In the early 90s, Council obligation was abolished, and travellers were told to buy their own sites.  Many initially welcomed this, but 90% of planning permission applications were turned down – though buying land continues to be their main survival strategy. Refusing to assimilate into mainstream society is often used by authorities to actively and legally discriminate against travellers. The Criminal Justice and Public Order Act 1994 swept the Caravan Sites Act away, criminalising further the travellers way of life. The legalisation was explicitly aimed at suppressing the activities of ‘alternative’ lifestyles including squatting, political protest, football fan culture, hunt sabbing and the free party and rave scene, and there was much crossover with travellers such as increased police powers for evictions from land and the right to impound vehicles if there were more than six. The anti-Criminal Justice campaign was a mass social movement.

Councils continue to fork out huge sums to carry out evictions, at times seizing the land “to pay for said eviction”. Officially £100m million of public money was spent on anti-traveller action in the past decade. The result of these evictions is that the population at Dale Farm, now the biggest traveller site in Europe,  has been growing with refugees coming from trashed sites at Meadowlands (Chelmsford), Bulkington (Nuneaton) and many smaller park-ups.

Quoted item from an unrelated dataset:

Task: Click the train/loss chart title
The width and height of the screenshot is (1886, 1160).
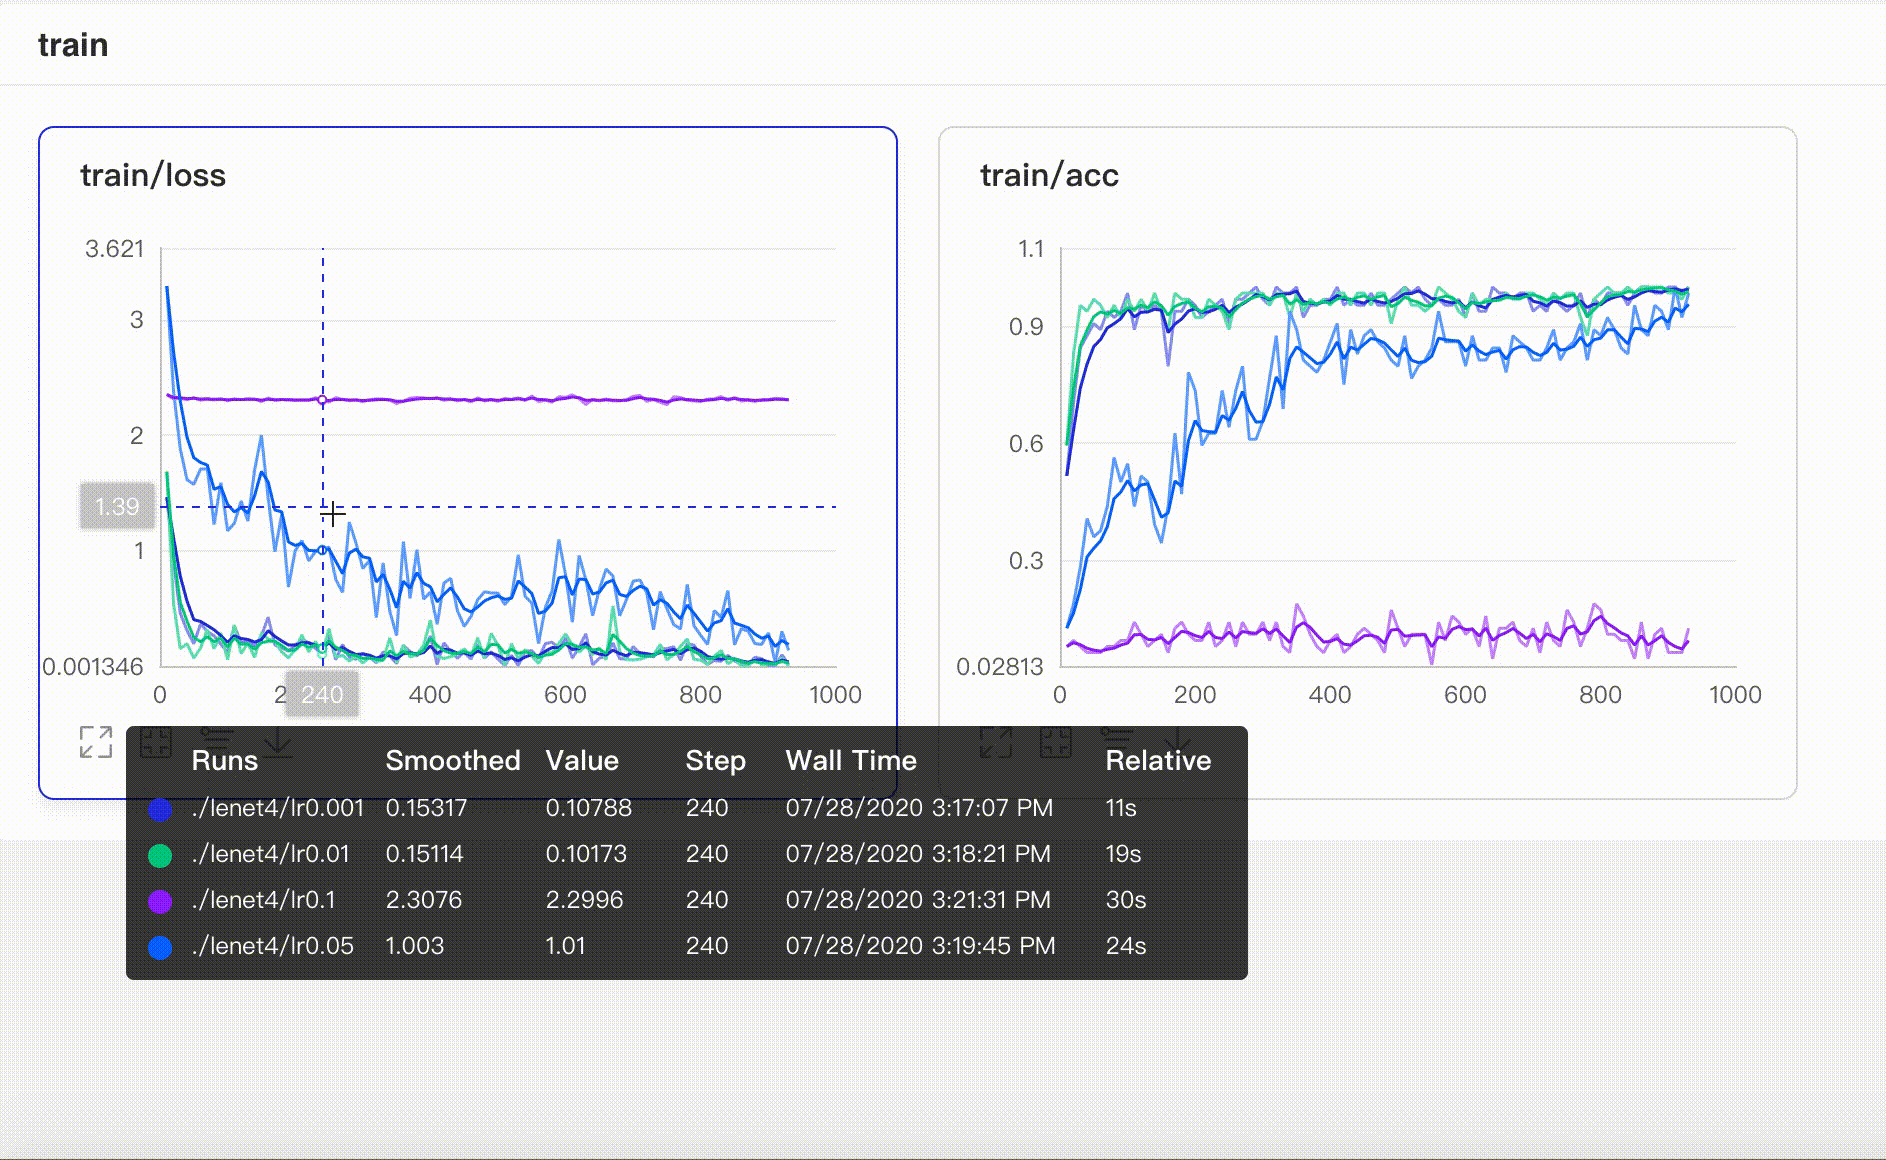Action: tap(153, 176)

Dale Farm  was the most recent example of traveller persecution

Dale Farm Solidarity Traveller Support Network

[¹] Legal contexts
Throughout the late medieval and early modern period Gypsies were subject to profound legal oppression across Europe. In England and Wales they were treated under the brutal sixteenth-century vagrancy laws, and were specifically included in the 1597 Vagrants Act. By the eighteenth century the normal punishment for vagrancy included whipping, a week’s imprisonment and removal to one’s place of “settlement”. Most Gypsies could not claim a legal “settlement”, so their treatment under the act was more problematic and varied. Gypsies were also affected by government attempts to regulate pedlars and hawkers by the issuing of licenses. With the evolution of the Poor Law following 1834, the issue of “settlement” became less important, but vagrancy laws continued to have their impact. Because most types of vagrancy were not felonies, however, few trials of Gypsies for this offence can be found. Instead, Gypsies appear most frequently as defendants, witnesses and victims in trials for more serious offences.

Other travelling and seasonal workers were similarly caught in a web of legislation and regulation. By the letter of the law, and in the absence of a well filled purse, a pass of some kind, whether a pedlar’s license or a vagrants’ or soldiers’ pass, was needed to secure your way across a frequently unwelcoming English countryside. The Vagrancy Acts of 1744 and 1821 formed the legal framework within which many a wandering labourer was forced to operate, and those who fell foul of the laws were frequently summarily punished by whipping or a stint in the house of correction. Travelling actors and players were also similarly singled out within legislation and subject to strict legal control. And while the less well-policed spaces of the capital provided a winter refuge from the attentions of the authorities, both parish and ward constables in the eighteenth century, and the new police forces of the nineteenth century, looked on unsettled labourers with a jaundiced eye.